TASK DESCRIPTION → Convert every line of the records below into a JSON list of strings, with one string per line and no blank lines. Omit the pictures.

DATA FOR THIS EXERCISE →
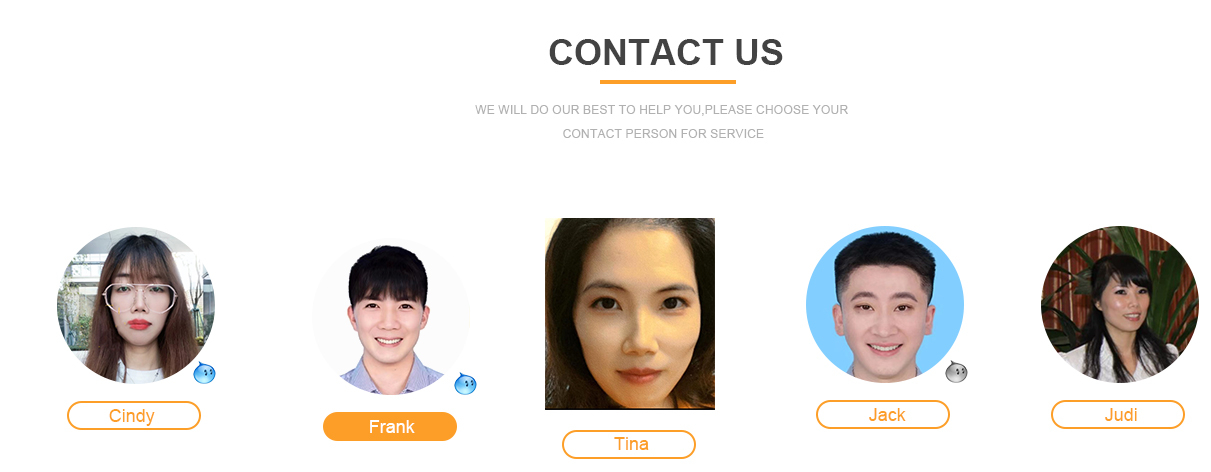The image size is (1211, 472).
Task: Click the 'WE WILL DO OUR BEST' text line
Action: 662,110
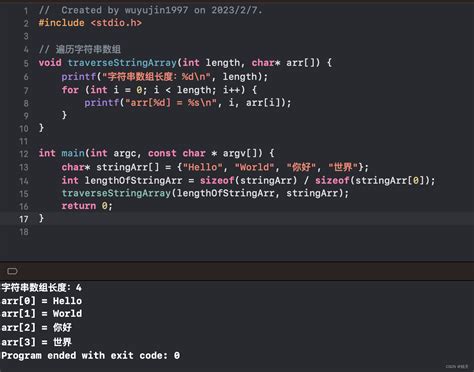The width and height of the screenshot is (474, 372).
Task: Set a breakpoint on line 15
Action: coord(24,194)
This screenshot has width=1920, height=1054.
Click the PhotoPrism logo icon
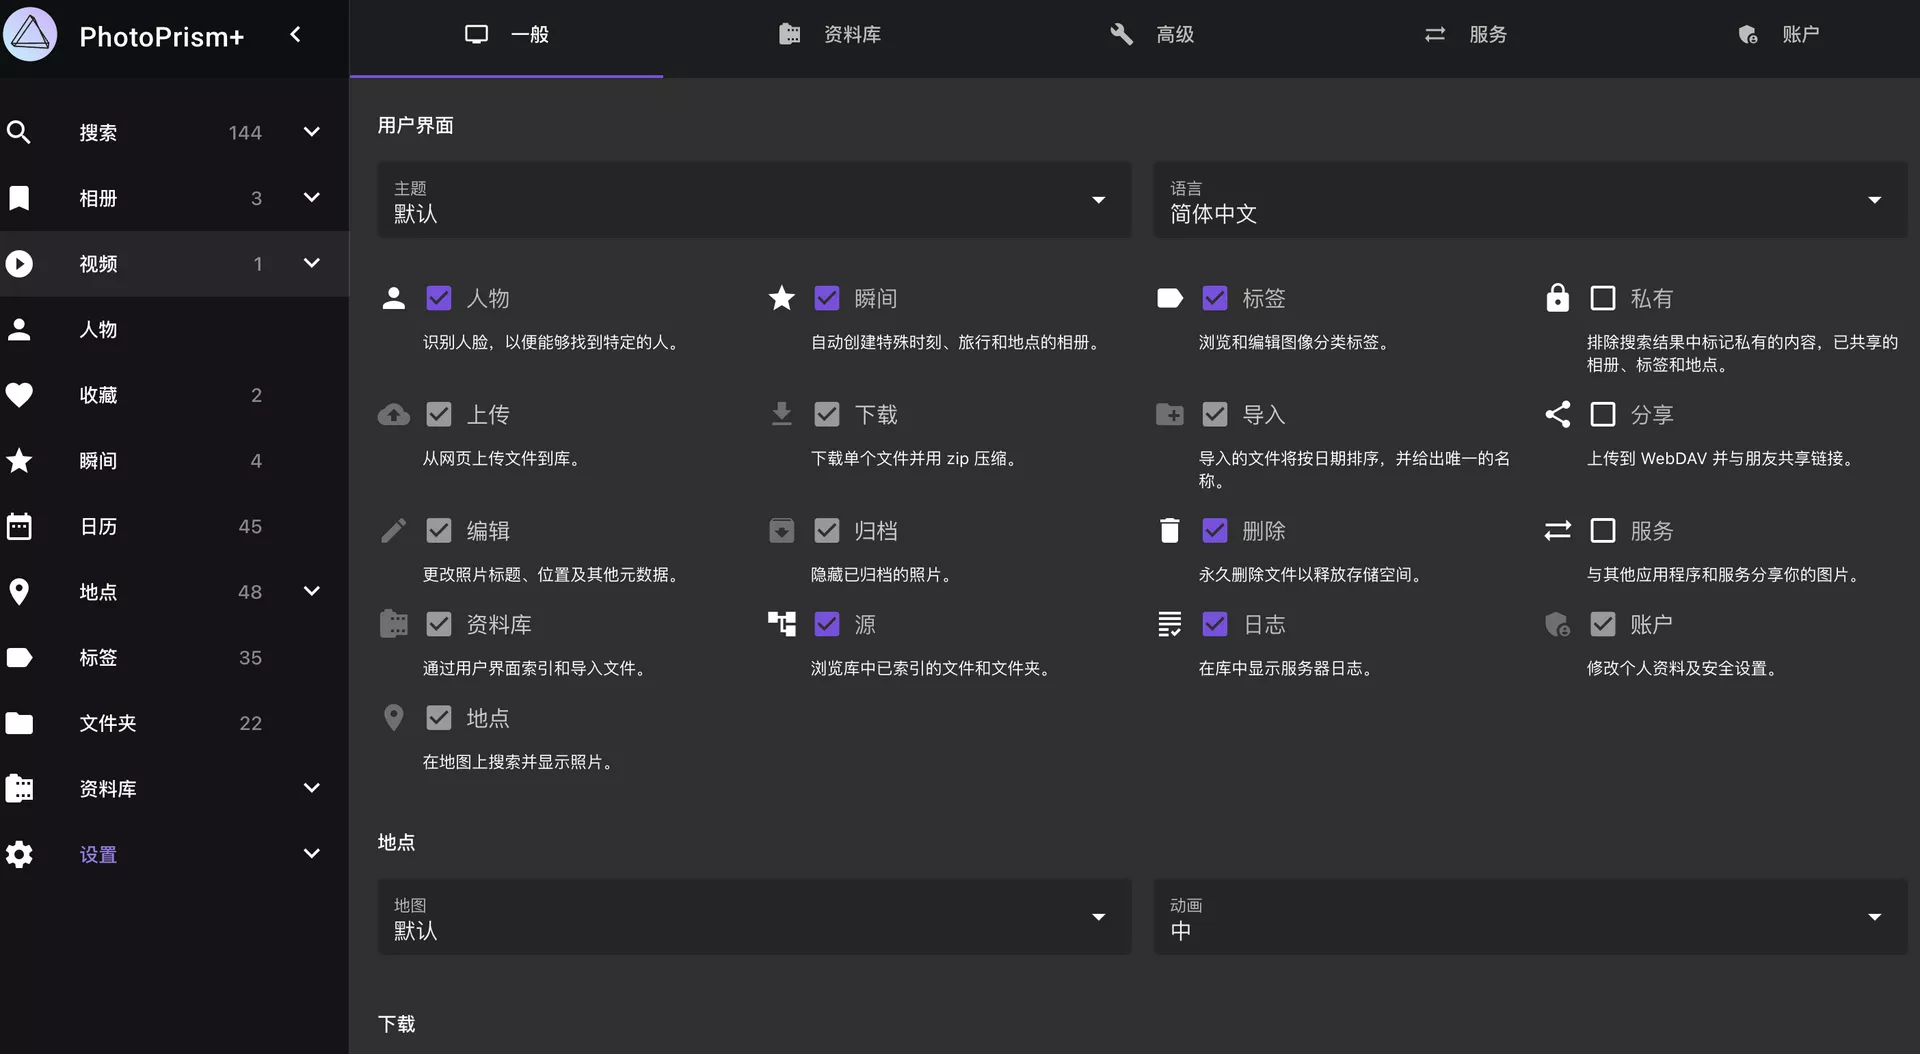(30, 35)
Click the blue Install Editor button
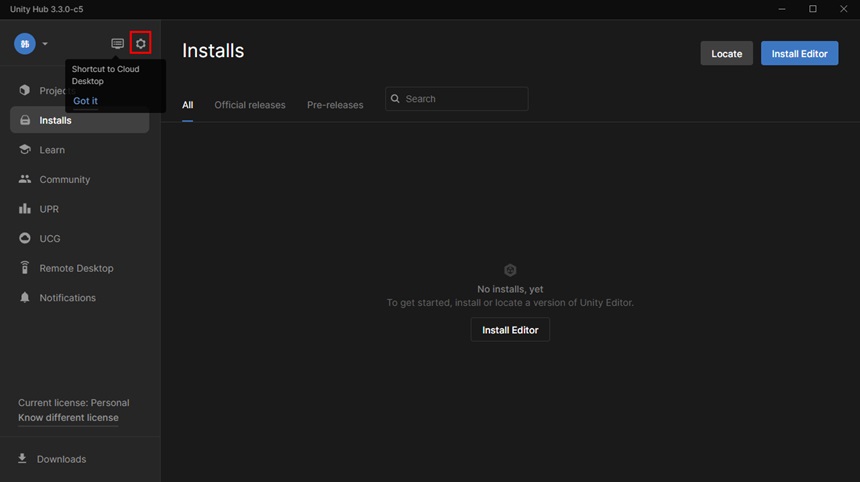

OUTPUT BELOW →
[
  "The image size is (1211, 472).",
  "Task: Click the 'WE WILL DO OUR BEST' text line",
  "Action: 662,110",
  "The width and height of the screenshot is (474, 372).",
  "Task: Set a breakpoint on line 15",
  "Action: coord(24,194)",
  "This screenshot has width=1920, height=1054.",
  "Click the PhotoPrism logo icon",
  "(30, 35)",
  "Click the blue Install Editor button"
]